Whatever you want to call Lawrence's the Only Children — rootsy, Stonesy, twangy — you wouldn't call them emo. Or would you? After fronting emotive kid fave the Anniversary and releasing two albums of earnest guitar and synth pop, Berwanger ditched that outfit just as it was building national momentum. The Only Children sounds closer to his native Midwest's classic guitar-riff roots, but as a songwriter, Berwanger still relies on unfiltered feeling, as if he were forever singing the first thing that comes to the heart on his sleeve.
Tonight that first thing would sound something like fuck this.
Berwanger finds a chair in the corner and watches the kids and their parents file out, as orderly as a Catholic-school fire drill. He knows he's had worse gigs — one of his first major tours with the Only Children ended in thousands of dollars of credit card debt and boxes of unsold beer coozies.

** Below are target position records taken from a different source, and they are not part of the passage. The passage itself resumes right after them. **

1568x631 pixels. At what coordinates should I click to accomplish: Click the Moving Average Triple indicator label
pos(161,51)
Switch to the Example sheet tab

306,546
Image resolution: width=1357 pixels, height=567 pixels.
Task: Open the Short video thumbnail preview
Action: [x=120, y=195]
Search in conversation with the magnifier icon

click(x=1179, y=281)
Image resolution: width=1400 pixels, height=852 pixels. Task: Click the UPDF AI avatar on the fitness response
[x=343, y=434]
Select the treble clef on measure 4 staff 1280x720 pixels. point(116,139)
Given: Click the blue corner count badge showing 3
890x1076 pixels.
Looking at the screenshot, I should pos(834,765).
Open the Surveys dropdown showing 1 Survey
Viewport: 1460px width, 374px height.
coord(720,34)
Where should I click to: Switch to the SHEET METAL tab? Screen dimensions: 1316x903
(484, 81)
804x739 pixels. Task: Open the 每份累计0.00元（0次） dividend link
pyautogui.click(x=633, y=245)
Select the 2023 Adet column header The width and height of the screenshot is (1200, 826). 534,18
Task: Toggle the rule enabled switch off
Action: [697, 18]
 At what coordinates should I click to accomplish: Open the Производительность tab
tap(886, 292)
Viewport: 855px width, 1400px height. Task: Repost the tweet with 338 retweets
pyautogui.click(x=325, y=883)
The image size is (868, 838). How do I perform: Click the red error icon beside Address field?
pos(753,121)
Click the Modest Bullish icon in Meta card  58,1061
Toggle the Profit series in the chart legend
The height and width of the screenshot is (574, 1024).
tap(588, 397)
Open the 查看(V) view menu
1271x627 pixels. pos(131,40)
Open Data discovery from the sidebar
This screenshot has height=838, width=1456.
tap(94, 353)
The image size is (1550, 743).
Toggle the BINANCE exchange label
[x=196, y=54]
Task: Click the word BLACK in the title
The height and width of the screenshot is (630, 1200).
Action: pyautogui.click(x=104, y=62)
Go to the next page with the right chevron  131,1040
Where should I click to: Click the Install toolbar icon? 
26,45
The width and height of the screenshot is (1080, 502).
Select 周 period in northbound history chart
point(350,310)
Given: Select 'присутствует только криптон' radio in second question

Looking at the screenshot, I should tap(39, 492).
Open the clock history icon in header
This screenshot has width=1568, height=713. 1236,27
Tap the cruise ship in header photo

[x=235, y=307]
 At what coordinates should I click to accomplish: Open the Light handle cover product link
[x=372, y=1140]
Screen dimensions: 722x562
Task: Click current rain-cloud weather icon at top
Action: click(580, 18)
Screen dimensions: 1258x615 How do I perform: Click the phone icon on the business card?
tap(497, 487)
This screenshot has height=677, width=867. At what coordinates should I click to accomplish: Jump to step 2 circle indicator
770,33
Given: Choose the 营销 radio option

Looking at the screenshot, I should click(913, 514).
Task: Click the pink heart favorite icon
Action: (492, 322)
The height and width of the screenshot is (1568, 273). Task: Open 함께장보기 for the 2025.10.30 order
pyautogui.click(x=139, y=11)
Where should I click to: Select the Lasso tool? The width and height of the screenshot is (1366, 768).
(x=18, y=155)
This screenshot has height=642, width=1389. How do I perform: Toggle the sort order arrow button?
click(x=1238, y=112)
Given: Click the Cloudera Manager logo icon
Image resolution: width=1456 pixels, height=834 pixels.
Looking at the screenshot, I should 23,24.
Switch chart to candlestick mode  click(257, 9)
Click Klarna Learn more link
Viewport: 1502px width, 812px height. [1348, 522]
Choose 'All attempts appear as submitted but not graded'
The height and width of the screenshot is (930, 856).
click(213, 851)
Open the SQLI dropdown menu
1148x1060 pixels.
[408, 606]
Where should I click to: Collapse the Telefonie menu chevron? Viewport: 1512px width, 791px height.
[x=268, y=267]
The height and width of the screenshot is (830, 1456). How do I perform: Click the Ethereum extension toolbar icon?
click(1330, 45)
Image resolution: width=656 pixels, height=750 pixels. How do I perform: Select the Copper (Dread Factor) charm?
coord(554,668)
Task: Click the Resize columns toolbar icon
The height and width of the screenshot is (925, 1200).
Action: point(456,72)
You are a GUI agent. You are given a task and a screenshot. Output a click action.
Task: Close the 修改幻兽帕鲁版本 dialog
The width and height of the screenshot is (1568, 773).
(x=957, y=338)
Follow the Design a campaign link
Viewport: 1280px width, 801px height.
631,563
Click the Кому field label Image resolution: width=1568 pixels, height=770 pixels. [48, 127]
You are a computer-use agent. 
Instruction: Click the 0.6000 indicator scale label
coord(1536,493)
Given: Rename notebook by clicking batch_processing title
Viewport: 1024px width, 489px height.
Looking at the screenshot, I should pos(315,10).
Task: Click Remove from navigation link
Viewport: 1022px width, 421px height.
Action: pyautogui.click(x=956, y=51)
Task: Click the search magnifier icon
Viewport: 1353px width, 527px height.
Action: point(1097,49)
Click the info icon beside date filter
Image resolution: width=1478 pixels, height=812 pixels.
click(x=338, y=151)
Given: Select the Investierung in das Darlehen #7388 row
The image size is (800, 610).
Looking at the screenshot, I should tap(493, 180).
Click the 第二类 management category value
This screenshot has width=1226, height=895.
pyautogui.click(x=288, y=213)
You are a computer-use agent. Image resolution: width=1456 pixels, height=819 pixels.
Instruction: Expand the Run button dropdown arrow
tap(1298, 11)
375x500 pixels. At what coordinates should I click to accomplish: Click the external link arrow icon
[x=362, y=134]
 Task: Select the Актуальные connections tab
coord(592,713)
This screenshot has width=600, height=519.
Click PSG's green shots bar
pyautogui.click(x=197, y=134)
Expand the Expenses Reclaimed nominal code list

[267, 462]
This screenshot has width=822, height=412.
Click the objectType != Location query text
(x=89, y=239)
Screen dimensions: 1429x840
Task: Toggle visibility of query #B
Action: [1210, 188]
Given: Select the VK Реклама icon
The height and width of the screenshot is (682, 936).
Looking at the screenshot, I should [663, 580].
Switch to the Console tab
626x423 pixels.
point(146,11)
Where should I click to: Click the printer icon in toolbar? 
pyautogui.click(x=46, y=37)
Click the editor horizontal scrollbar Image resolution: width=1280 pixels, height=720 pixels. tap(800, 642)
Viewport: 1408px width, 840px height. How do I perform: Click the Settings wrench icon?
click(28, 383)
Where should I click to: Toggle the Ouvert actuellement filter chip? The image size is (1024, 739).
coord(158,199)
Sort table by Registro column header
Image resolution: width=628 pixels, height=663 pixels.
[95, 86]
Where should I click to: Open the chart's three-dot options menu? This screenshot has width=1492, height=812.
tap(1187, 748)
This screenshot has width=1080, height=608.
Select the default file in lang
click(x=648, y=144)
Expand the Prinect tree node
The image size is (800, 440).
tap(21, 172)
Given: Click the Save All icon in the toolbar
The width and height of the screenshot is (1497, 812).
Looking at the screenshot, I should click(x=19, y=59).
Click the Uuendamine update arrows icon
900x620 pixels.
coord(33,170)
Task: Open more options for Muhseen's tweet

But he'd rather be back in Lawrence with his wife and his baby boy. If Beatle Bob were bopping around, at least he'd have photos to send home.
When he gets onstage, the scowl fades, the guitars turn up, and the band just plays rock and roll. The opening song, "Tired of This Town," from the recently released Keeper of Youth, crashes and sparkles with a Big Star guitar hook but also stings like punk. The Children's short set keeps moving forward like that, all tough riffs and tuneful choruses, and the 12 people left in the room dance as though they've found the hippest secret garage party in town.
A few weeks before the Only Children's Midwest tour, the Pitch caught up with Berwanger to get the scoop on where he's been and where he's going.
The Pitch: We were warned not to ask you about the disbanding of the Anniversary.
Josh Berwanger: Really? I never said anything like that. I don't care about talking about it. It's just boring. And it's very personal. We were best friends, and it was a bad breakup, a bummer.
On the scale of breakups, better or worse than your first girlfriend?
Worse than any breakup with any girlfriend. I'll never have what I had with that band again. I'll never experience that camaraderie and friendship. It's as close to a family as you can get.
What was the best thing about quitting that band, that people stopped calling you emo?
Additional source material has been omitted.